Goal of the exercise
Write out every line of the listing below as a numbered list, skipping any blank lines.

Available data
___

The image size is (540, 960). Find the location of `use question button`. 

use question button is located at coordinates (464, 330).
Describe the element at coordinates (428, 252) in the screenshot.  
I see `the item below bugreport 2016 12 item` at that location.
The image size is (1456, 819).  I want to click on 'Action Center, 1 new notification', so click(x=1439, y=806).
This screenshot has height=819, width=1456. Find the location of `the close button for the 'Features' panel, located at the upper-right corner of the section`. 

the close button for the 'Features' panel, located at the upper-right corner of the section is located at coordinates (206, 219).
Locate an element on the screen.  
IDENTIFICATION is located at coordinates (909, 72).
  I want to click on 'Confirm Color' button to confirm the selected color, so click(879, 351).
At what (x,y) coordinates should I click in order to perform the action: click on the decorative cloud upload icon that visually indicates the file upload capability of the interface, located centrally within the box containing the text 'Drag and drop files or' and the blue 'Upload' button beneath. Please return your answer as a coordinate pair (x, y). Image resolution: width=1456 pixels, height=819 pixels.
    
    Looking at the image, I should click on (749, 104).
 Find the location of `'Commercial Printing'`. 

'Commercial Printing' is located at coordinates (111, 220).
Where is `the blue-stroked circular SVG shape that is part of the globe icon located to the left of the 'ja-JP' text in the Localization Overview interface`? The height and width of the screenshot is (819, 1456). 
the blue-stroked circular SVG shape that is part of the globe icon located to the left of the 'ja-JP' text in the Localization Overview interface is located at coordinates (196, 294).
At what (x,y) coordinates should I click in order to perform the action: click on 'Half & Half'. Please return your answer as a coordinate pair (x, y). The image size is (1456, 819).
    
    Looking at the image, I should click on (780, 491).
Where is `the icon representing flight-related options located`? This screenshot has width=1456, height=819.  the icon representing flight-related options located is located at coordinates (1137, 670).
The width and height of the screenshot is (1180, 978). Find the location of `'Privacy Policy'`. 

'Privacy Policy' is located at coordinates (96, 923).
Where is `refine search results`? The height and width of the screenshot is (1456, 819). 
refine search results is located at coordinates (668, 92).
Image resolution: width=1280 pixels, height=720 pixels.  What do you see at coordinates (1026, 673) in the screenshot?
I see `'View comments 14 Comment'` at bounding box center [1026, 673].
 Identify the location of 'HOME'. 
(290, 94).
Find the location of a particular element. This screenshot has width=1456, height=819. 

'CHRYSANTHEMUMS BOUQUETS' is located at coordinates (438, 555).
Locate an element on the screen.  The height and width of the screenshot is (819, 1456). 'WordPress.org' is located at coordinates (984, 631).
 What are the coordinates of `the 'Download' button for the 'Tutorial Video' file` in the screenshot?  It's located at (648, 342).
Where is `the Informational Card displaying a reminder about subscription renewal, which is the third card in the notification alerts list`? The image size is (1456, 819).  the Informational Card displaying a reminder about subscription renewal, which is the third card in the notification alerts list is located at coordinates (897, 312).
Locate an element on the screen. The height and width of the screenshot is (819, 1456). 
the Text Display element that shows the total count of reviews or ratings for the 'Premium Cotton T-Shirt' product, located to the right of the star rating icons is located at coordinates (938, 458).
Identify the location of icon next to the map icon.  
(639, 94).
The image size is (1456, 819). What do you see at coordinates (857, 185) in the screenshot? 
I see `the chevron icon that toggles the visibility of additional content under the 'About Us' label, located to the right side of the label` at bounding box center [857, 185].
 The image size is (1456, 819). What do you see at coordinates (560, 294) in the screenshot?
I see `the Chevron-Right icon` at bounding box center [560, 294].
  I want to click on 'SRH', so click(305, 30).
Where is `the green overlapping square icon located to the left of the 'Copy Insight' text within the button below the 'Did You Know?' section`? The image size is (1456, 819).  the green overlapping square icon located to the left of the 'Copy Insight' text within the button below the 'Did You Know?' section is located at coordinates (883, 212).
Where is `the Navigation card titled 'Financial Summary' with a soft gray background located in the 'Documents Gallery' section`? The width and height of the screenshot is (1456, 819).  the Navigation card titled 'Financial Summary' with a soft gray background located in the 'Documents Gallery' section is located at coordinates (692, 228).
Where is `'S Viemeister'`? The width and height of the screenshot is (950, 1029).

___

Correct response
1. The image size is (540, 960). Find the location of `use question button`. 
2. use question button is located at coordinates (464, 330).
3. Describe the element at coordinates (428, 252) in the screenshot.  
4. I see `the item below bugreport 2016 12 item` at that location.
5. The image size is (1456, 819).  I want to click on 'Action Center, 1 new notification', so click(x=1439, y=806).
6. This screenshot has height=819, width=1456. Find the location of `the close button for the 'Features' panel, located at the upper-right corner of the section`. 
7. the close button for the 'Features' panel, located at the upper-right corner of the section is located at coordinates (206, 219).
8. Locate an element on the screen.  
9. IDENTIFICATION is located at coordinates (909, 72).
10.   I want to click on 'Confirm Color' button to confirm the selected color, so click(879, 351).
11. At what (x,y) coordinates should I click in order to perform the action: click on the decorative cloud upload icon that visually indicates the file upload capability of the interface, located centrally within the box containing the text 'Drag and drop files or' and the blue 'Upload' button beneath. Please return your answer as a coordinate pair (x, y). Image resolution: width=1456 pixels, height=819 pixels.
12.     Looking at the image, I should click on (749, 104).
13.  Find the location of `'Commercial Printing'`. 
14. 'Commercial Printing' is located at coordinates (111, 220).
15. Where is `the blue-stroked circular SVG shape that is part of the globe icon located to the left of the 'ja-JP' text in the Localization Overview interface`? The height and width of the screenshot is (819, 1456). 
16. the blue-stroked circular SVG shape that is part of the globe icon located to the left of the 'ja-JP' text in the Localization Overview interface is located at coordinates (196, 294).
17. At what (x,y) coordinates should I click in order to perform the action: click on 'Half & Half'. Please return your answer as a coordinate pair (x, y). The image size is (1456, 819).
18.     Looking at the image, I should click on (780, 491).
19. Where is `the icon representing flight-related options located`? This screenshot has width=1456, height=819.  the icon representing flight-related options located is located at coordinates (1137, 670).
20. The width and height of the screenshot is (1180, 978). Find the location of `'Privacy Policy'`. 
21. 'Privacy Policy' is located at coordinates (96, 923).
22. Where is `refine search results`? The height and width of the screenshot is (1456, 819). 
23. refine search results is located at coordinates (668, 92).
24. Image resolution: width=1280 pixels, height=720 pixels.  What do you see at coordinates (1026, 673) in the screenshot?
25. I see `'View comments 14 Comment'` at bounding box center [1026, 673].
26.  Identify the location of 'HOME'. 
27. (290, 94).
28. Find the location of a particular element. This screenshot has width=1456, height=819. 
29. 'CHRYSANTHEMUMS BOUQUETS' is located at coordinates (438, 555).
30. Locate an element on the screen.  The height and width of the screenshot is (819, 1456). 'WordPress.org' is located at coordinates (984, 631).
31.  What are the coordinates of `the 'Download' button for the 'Tutorial Video' file` in the screenshot?  It's located at (648, 342).
32. Where is `the Informational Card displaying a reminder about subscription renewal, which is the third card in the notification alerts list`? The image size is (1456, 819).  the Informational Card displaying a reminder about subscription renewal, which is the third card in the notification alerts list is located at coordinates (897, 312).
33. Locate an element on the screen. The height and width of the screenshot is (819, 1456). 
34. the Text Display element that shows the total count of reviews or ratings for the 'Premium Cotton T-Shirt' product, located to the right of the star rating icons is located at coordinates (938, 458).
35. Identify the location of icon next to the map icon.  
36. (639, 94).
37. The image size is (1456, 819). What do you see at coordinates (857, 185) in the screenshot? 
38. I see `the chevron icon that toggles the visibility of additional content under the 'About Us' label, located to the right side of the label` at bounding box center [857, 185].
39.  The image size is (1456, 819). What do you see at coordinates (560, 294) in the screenshot?
40. I see `the Chevron-Right icon` at bounding box center [560, 294].
41.   I want to click on 'SRH', so click(305, 30).
42. Where is `the green overlapping square icon located to the left of the 'Copy Insight' text within the button below the 'Did You Know?' section`? The image size is (1456, 819).  the green overlapping square icon located to the left of the 'Copy Insight' text within the button below the 'Did You Know?' section is located at coordinates (883, 212).
43. Where is `the Navigation card titled 'Financial Summary' with a soft gray background located in the 'Documents Gallery' section`? The width and height of the screenshot is (1456, 819).  the Navigation card titled 'Financial Summary' with a soft gray background located in the 'Documents Gallery' section is located at coordinates (692, 228).
44. Where is `'S Viemeister'`? The width and height of the screenshot is (950, 1029).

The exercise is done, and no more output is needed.